I came into this semester with the best of intentions. I knew this semester would be tough, so my courses were going to be characterized by flexibility, compassion, and doubling down on practices I adopted in the past such as allowing revisions.
My best-laid plans blew up in my face.
- Flexible deadlines and giving students options of which papers to write led to students shooting through checkpoints and an end-of-semester rush to turn in work, including revisions that tended to address superficial rather than substantive issues.
- Technology problems and a flexible attendance policy for coming in virtually led to lengthy awkward silences as I tried to bring people into the class discussion.
- A COVID-safe classroom blew up my tried and true teaching strategies and masks blocked the visual feedback I rely on to guide classes.
- A schedule without breaks caused burn out despite building in planned days off because a lack of coordination meant those weren’t actually days off.
I tried.
My students tried.
There were even individual bright spots that I’m clinging to, such as the most active participants in my online class who really threw themselves into their assignments.
But this was also the hardest semester I have ever experienced in a college setting. Many of my difficulties were predictable: needing to take a certification course in the middle of a semester during which I taught five classes (three of them new) at three different institutions, for instance, was always going to be a tough row to hoe. What I could only grasp in the abstract though was how teaching in a pandemic would exponentially increase the ancillary stressors of teaching, from the rituals of getting a classroom set up before beginning class to the moment-to-moment decisions during a class period to keep the class engaging. Teaching a fully asynchronous class, a week-by-week asynchronous class, a synchronous online class, and two theoretically-in-person-but-effectively-hybrid classes also didn’t help because I never had the luxury of settling into and attempting to perfect a single modality.
I hope my students learned something. For as much as I despair, some seemed to have, but what we just went through is not a sustainable model of education for anyone.
Now, I am someone who finds teaching to be quite draining even when things are going well, but I usually find that fatigue to be akin to the sort I feel after a good workout or writing session. This semester was different. Taken each on their own, I can’t complain about any of the individual components. Wiping down the teaching station before and after every class, for instance, became a ritual offering to the little voice in my head wailing in disbelief that we were teaching in person during a pandemic. The problem is that these little pieces accumulated by a magnitude. By about the midpoint of the semester I was a wreck. When the adrenaline faded from class, I would be left hollow and despairing of needing to teach again in roughly an hour. On days when I had to rush home to teach virtually I usually had just enough time to close my eyes for ten minutes before class started. Unless I was working with a student, I would spend office hours sitting on Zoom with a thousand-yard stare, knowing that the drive home and whatever time I spent making dinner were a brief respite before I had to go back to prepping for class for the next day.

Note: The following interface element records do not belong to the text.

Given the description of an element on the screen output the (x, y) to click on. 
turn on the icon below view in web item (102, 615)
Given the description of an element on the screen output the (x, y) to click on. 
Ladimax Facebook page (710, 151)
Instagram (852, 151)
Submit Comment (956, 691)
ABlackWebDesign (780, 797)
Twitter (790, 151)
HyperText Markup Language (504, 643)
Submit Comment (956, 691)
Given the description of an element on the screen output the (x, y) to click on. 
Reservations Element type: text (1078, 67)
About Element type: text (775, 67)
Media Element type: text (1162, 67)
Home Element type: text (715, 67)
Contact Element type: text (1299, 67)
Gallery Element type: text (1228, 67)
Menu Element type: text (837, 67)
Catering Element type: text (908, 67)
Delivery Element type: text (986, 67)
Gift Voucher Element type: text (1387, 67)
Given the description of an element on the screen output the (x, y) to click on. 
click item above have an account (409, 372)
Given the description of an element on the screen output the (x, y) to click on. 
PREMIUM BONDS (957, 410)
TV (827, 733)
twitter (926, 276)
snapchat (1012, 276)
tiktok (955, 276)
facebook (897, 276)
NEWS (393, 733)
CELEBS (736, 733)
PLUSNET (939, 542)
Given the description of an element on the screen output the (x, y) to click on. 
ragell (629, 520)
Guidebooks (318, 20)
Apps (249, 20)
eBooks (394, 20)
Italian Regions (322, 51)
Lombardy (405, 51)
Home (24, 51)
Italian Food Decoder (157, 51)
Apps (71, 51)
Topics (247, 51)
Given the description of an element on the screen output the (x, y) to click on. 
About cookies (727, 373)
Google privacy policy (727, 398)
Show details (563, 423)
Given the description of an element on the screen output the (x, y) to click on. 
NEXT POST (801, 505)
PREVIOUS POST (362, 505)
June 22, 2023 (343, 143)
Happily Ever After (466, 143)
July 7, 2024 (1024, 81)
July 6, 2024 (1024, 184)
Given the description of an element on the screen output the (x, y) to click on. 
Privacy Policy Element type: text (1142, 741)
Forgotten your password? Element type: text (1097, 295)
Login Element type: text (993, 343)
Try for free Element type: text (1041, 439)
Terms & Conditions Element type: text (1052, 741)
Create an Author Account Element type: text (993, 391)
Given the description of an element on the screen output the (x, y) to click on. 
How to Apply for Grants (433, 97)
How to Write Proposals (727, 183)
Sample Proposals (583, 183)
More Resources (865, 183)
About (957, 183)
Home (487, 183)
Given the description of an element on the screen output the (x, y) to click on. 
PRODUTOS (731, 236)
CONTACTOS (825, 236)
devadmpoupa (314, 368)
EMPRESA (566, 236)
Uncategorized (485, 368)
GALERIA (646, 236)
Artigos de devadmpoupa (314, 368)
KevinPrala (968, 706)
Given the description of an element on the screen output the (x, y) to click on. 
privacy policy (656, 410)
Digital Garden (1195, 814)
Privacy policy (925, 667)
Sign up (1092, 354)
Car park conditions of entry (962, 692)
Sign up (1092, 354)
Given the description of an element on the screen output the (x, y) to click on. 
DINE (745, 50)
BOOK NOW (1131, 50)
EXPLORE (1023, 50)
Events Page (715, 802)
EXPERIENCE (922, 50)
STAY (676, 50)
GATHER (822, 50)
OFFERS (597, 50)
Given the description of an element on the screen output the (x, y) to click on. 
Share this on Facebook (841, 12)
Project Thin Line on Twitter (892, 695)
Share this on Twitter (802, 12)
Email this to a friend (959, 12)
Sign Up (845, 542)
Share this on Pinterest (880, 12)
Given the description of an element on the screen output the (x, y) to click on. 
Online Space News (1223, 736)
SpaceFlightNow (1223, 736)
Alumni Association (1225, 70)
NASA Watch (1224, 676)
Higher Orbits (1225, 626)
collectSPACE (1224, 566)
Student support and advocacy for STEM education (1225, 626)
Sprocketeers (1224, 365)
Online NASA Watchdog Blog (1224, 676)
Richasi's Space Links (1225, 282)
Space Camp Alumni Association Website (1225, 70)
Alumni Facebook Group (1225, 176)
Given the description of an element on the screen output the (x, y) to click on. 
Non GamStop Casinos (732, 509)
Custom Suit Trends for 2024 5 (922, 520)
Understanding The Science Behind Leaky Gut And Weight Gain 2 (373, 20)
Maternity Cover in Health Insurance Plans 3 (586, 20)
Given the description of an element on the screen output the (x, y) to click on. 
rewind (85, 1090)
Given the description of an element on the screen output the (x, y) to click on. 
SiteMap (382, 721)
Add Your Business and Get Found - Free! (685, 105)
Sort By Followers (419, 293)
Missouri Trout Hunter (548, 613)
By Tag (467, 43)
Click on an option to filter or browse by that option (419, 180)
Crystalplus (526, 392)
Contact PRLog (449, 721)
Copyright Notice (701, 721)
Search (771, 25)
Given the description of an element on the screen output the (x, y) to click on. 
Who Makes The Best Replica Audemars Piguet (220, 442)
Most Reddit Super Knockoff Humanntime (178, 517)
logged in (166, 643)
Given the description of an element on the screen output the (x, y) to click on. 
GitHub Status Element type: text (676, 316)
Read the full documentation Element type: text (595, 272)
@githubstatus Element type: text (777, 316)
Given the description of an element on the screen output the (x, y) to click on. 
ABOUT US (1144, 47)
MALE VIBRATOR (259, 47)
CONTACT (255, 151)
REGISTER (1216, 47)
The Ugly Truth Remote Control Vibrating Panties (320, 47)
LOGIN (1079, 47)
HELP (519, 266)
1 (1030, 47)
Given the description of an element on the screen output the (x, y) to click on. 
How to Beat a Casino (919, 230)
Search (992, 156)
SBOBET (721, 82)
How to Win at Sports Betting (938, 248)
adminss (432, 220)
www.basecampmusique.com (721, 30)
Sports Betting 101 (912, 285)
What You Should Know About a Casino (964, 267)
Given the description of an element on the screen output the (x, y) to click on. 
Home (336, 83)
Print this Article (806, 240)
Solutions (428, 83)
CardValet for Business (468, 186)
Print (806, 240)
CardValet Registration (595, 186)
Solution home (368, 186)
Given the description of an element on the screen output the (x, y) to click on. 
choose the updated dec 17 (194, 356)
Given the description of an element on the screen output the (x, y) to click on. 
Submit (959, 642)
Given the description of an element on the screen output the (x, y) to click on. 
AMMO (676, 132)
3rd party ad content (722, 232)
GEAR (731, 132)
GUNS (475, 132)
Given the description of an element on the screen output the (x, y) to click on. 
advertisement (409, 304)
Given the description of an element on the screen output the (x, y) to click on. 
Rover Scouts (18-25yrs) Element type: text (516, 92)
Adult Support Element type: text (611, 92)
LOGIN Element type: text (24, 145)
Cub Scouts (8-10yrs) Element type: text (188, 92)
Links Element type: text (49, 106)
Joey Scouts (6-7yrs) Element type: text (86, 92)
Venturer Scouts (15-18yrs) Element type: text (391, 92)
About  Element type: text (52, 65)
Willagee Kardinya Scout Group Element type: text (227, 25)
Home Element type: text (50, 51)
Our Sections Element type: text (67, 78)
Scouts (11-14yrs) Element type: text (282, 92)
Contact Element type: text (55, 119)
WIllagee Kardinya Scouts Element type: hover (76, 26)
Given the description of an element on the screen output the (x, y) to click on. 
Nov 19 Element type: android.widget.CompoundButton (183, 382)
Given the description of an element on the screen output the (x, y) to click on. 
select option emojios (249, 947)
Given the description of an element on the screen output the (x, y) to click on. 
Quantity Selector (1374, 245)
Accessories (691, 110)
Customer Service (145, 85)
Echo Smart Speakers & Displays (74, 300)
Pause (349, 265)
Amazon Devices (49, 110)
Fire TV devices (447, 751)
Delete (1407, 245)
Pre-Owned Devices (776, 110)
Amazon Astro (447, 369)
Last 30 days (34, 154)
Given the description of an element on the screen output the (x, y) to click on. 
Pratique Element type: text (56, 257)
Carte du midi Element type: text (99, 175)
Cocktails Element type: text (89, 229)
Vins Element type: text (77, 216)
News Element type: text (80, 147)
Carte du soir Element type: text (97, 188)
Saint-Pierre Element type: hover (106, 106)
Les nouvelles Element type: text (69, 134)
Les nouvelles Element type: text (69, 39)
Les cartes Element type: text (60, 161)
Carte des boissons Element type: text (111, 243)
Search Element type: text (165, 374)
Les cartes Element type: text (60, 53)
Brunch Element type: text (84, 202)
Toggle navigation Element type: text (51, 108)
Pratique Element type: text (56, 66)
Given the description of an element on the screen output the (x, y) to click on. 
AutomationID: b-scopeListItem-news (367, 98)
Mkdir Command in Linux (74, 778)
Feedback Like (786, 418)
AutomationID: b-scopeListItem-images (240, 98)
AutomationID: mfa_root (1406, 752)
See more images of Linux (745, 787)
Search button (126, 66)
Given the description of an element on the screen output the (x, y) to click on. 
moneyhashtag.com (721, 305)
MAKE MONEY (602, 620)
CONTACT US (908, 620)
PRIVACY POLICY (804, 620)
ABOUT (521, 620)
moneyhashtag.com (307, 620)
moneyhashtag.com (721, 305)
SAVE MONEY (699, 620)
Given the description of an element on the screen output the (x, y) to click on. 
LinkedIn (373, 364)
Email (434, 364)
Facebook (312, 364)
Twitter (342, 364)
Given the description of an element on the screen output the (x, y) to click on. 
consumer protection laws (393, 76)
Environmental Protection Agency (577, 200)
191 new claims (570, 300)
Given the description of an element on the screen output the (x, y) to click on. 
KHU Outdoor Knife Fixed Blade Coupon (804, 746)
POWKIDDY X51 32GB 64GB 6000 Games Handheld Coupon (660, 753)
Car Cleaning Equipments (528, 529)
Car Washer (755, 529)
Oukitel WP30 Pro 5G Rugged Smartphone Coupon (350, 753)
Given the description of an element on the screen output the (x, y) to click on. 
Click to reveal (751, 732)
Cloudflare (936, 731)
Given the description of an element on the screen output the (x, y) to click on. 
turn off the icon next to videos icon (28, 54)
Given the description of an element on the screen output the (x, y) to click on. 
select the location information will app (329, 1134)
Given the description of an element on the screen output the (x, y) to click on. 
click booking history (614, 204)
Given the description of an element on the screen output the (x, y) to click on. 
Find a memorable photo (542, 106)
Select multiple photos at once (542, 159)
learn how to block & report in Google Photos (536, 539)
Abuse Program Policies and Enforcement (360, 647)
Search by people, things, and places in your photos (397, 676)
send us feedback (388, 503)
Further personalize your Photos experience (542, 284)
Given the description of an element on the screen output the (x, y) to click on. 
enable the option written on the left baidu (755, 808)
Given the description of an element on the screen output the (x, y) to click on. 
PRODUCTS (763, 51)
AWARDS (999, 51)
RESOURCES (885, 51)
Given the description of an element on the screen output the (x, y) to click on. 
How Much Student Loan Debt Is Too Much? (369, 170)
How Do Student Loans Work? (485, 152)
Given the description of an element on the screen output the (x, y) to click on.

Reading back over that last paragraph, I am exaggerating, but just a little bit. I didn’t teach on Fridays, went for long walks almost every morning, and was mostly successful at preserving my Saturdays off. I also stuck to a writing routine, unlike last fall, which meant that some of my busyness was self-imposed (writing is not in any of my contracts). And yet, I spent a good part of this semester not at my best. I could feel my patience rapidly fading and felt guilty for not being able to give as much to each class as I thought they deserved—for reasons of time, if nothing else. Even more telling, though, is that the semester passed as a blur that spit me out into an exhausted puddle on the other end. Three of my classes finished before Thanksgiving and only now, several weeks later as my final class for the term wraps up, am I feeling up to processing what I learned.
In my haste to build flexible courses for this semester, I inadvertently made my courses more complex. Perhaps the most extreme example of this came in the form of my papers where my giving the students choice in which assignments to complete gave the simultaneous appearance of too many assignments and a lack of structure—no matter how many times I reminded students.
My mantra for next semester is going to be KISS: keep it simple stupid. I intend to go back to basics, paring back the number of assignments such that the students will all write papers at the same time even as they will get the same amount of choice about what to write about. This will also let me better schedule the assignments to prevent quite the same end-of-semester rush. Similarly, I think small tweaks to online discussion formats, grading expectations for participation, and to what counts as “present” if attending a hybrid class could pay large dividends in terms of engagement, which, hopefully, will reduce some of the students’ confusion and my frustration. I can offer flexibility and generosity to students in how I treat them without making a hash out of my syllabus.
The best laid plans may only survive first contact, but that’s all the more reason to keep it simple. Thinking about how I can improve my courses for next semester while still recovering from the previous one and being not at all sure that it won’t be my last semester of teaching is a funny place to be in, but here we are. I have a few more weeks to rest, recover, and write that I fully intend to take advantage of, but I also started prepping for next semester last night because whatever I prepare now is something I don’t have to pull together at the last minute later. If I learned anything from this semester, those small tasks add up in a hurry when working under these conditions.